Pista da bob, "Il timore? E' che i lavori inizino ma restino incompiuti". Il comitato Peraltrestrade: "Opera non necessaria per il prestigio di Cortina"
Secondo i referenti del comitato ambientalista, "non si può pensare che siano senza fondamento le dichiarazioni di imprese specializzate secondo cui è impossibile realizzare in meno di un anno l’impiantistica di un’opera particolarmente complessa come la pista da bob. Quello che temiamo è che i lavori inizino, ma che non vengano portati a termine in tempo utile per i Giochi, lasciando un’incompiuta che forse sarà terminata con comodo, sempre che ci siano i finanziamenti per farlo"

BELLUNO. "La pista da bob di Cortina non è necessaria per il prestigio della Perla delle Dolomiti". A dirlo, i referenti del Coordinamento associazioni ambientaliste Alto Bellunese che in una missiva dichiarano: "Dopo l’annuncio di Giovanni Malagò in occasione della 141esima Sessione del Comitato Olimpico Internazionale a Mumbai, le dichiarazioni del Ministro Andrea Abodi e del Presidente del Cio Thomas Bach deciso a spostare le gare di scivolamento all’estero in una pista già esistente e funzionante, sembrava che il progetto della nuova pista da bob di Cortina fosse stato definitivamente abbandonato, invece il Ministro Matteo Salvini, per la soddisfazione del Presidente del Veneto Luca Zaia e di Confindustria Belluno, l’ha rimesso in gioco prospettando la possibilità di realizzarlo".
Secondo i referenti delle associazioni, "non si può pensare che siano senza fondamento le dichiarazioni di imprese specializzate secondo cui è impossibile realizzare in meno di un anno l’impiantistica di un’opera particolarmente complessa, quale è una pista da bob - tengono a sottolineare -. Da considerare che lavorare in montagna è notoriamente molto più costoso che in pianura. Inoltre in montagna è pressoché impossibile lavorare nei mesi invernali. Quello che temiamo è che i lavori inizino, ma che non vengano portati a termine in tempo utile per i Giochi, lasciando un’incompiuta che forse sarà terminata con comodo dopo l’evento per il quale era stata progettata, sempre che ci siano i finanziamenti per farlo".
Un po' come quanto è avvenuto per la "Pedemontana Veneta e che probabilmente avverrà per le varianti stradali di Cortina e della Statale 51. Sarebbe questo il modo di far valere l’orgoglio veneto e di evitare la figuraccia planetaria che tanto temono i vertici politici nazionali e veneti? Una figuraccia sarebbe piuttosto iniziare i lavori della pista e non portarli a termine in tempo utile". Questo, secondo Peraltrestrade Dolomiti, "il vero danno d’immagine".

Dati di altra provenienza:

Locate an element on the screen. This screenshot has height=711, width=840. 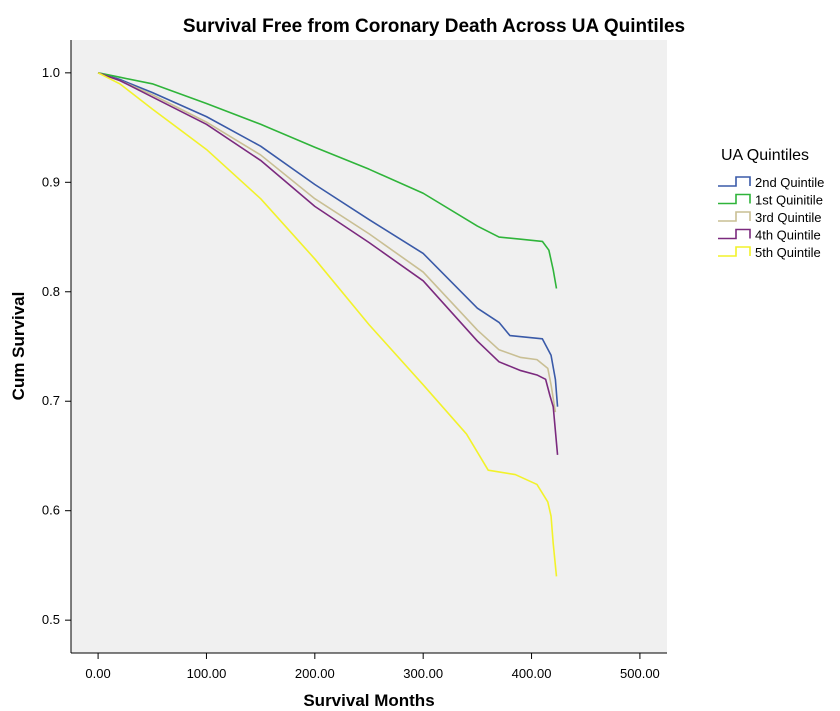
y-tick-label: 1.0 is located at coordinates (51, 72).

"A questo proposito - concludono - è utile citare alcune parti di un’intervista a Franco Carraro, ex presidente del Coni e membro del Comitato Olimpico Internazionale: I dossier cambiano quasi sempre. Vengono approvati e poi modificati. I veneti si disperano ma dimenticano che dal 2019 parliamo di Olimpiadi di Milano e di Cortina. Si faranno gare importanti in Valtellina ma anche sul piano del feedback e del ritorno turistico si parla sempre e solo di Milano e Cortina. Che ci sia o non ci sia la pista, cambia poco secondo me".
E ancora: "Il patrimonio più grande di Cortina è quello naturale. Negli anni sono sempre riusciti ad assicurare lo sviluppo turistico ma preservando le bellezze naturali. Ogni medaglia ha il suo rovescio, quindi mettiamola così: 700 larici non saranno tagliati. E una volta finite le Olimpiadi non ci sarà il problema di milioni di passivo per gestire l’impianto".